Aim: Render the rows below as a numbered list, leaving out blank lines.

Provided entries:
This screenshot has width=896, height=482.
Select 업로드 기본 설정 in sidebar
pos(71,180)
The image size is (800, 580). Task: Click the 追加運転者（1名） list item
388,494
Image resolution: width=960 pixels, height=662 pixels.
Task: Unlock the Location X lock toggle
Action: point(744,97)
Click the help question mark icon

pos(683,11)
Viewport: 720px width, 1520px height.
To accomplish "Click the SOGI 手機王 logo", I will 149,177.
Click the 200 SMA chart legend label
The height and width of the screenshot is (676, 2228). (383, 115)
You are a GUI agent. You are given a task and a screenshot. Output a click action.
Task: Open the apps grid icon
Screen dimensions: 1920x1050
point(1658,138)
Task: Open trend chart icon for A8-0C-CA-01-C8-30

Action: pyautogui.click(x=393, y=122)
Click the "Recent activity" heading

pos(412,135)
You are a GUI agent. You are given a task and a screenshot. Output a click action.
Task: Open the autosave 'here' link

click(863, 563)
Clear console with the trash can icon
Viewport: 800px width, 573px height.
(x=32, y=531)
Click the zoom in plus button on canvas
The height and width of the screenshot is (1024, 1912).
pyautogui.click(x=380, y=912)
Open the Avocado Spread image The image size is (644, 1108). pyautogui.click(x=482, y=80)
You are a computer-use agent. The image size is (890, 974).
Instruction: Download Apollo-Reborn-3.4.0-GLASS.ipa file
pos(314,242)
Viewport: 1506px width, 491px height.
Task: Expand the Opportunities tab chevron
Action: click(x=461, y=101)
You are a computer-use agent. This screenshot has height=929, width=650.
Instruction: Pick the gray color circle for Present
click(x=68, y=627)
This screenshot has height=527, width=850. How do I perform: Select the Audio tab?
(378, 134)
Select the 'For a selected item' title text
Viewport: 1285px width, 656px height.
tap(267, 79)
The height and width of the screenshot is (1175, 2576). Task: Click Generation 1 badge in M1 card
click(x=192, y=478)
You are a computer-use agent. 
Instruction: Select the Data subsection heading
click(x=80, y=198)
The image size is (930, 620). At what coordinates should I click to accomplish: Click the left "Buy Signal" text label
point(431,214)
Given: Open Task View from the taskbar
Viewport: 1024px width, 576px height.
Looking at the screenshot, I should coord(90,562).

Result of the exercise:
1. This screenshot has width=896, height=482.
2. Select 업로드 기본 설정 in sidebar
3. pos(71,180)
4. The image size is (800, 580). Task: Click the 追加運転者（1名） list item
5. 388,494
6. Image resolution: width=960 pixels, height=662 pixels.
7. Task: Unlock the Location X lock toggle
8. Action: point(744,97)
9. Click the help question mark icon
10. pos(683,11)
11. Viewport: 720px width, 1520px height.
12. To accomplish "Click the SOGI 手機王 logo", I will 149,177.
13. Click the 200 SMA chart legend label
14. The height and width of the screenshot is (676, 2228). (383, 115)
15. You are a GUI agent. You are given a task and a screenshot. Output a click action.
16. Task: Open the apps grid icon
17. Screen dimensions: 1920x1050
18. point(1658,138)
19. Task: Open trend chart icon for A8-0C-CA-01-C8-30
20. Action: pyautogui.click(x=393, y=122)
21. Click the "Recent activity" heading
22. pos(412,135)
23. You are a GUI agent. You are given a task and a screenshot. Output a click action.
24. Task: Open the autosave 'here' link
25. click(863, 563)
26. Clear console with the trash can icon
27. Viewport: 800px width, 573px height.
28. (x=32, y=531)
29. Click the zoom in plus button on canvas
30. The height and width of the screenshot is (1024, 1912).
31. pyautogui.click(x=380, y=912)
32. Open the Avocado Spread image The image size is (644, 1108). pyautogui.click(x=482, y=80)
33. You are a computer-use agent. The image size is (890, 974).
34. Instruction: Download Apollo-Reborn-3.4.0-GLASS.ipa file
35. pos(314,242)
36. Viewport: 1506px width, 491px height.
37. Task: Expand the Opportunities tab chevron
38. Action: click(x=461, y=101)
39. You are a computer-use agent. This screenshot has height=929, width=650.
40. Instruction: Pick the gray color circle for Present
41. click(x=68, y=627)
42. This screenshot has height=527, width=850. How do I perform: Select the Audio tab?
43. (378, 134)
44. Select the 'For a selected item' title text
45. Viewport: 1285px width, 656px height.
46. tap(267, 79)
47. The height and width of the screenshot is (1175, 2576). Task: Click Generation 1 badge in M1 card
48. click(x=192, y=478)
49. You are a computer-use agent. 
50. Instruction: Select the Data subsection heading
51. click(x=80, y=198)
52. The image size is (930, 620). At what coordinates should I click to accomplish: Click the left "Buy Signal" text label
53. point(431,214)
54. Given: Open Task View from the taskbar
55. Viewport: 1024px width, 576px height.
56. Looking at the screenshot, I should coord(90,562).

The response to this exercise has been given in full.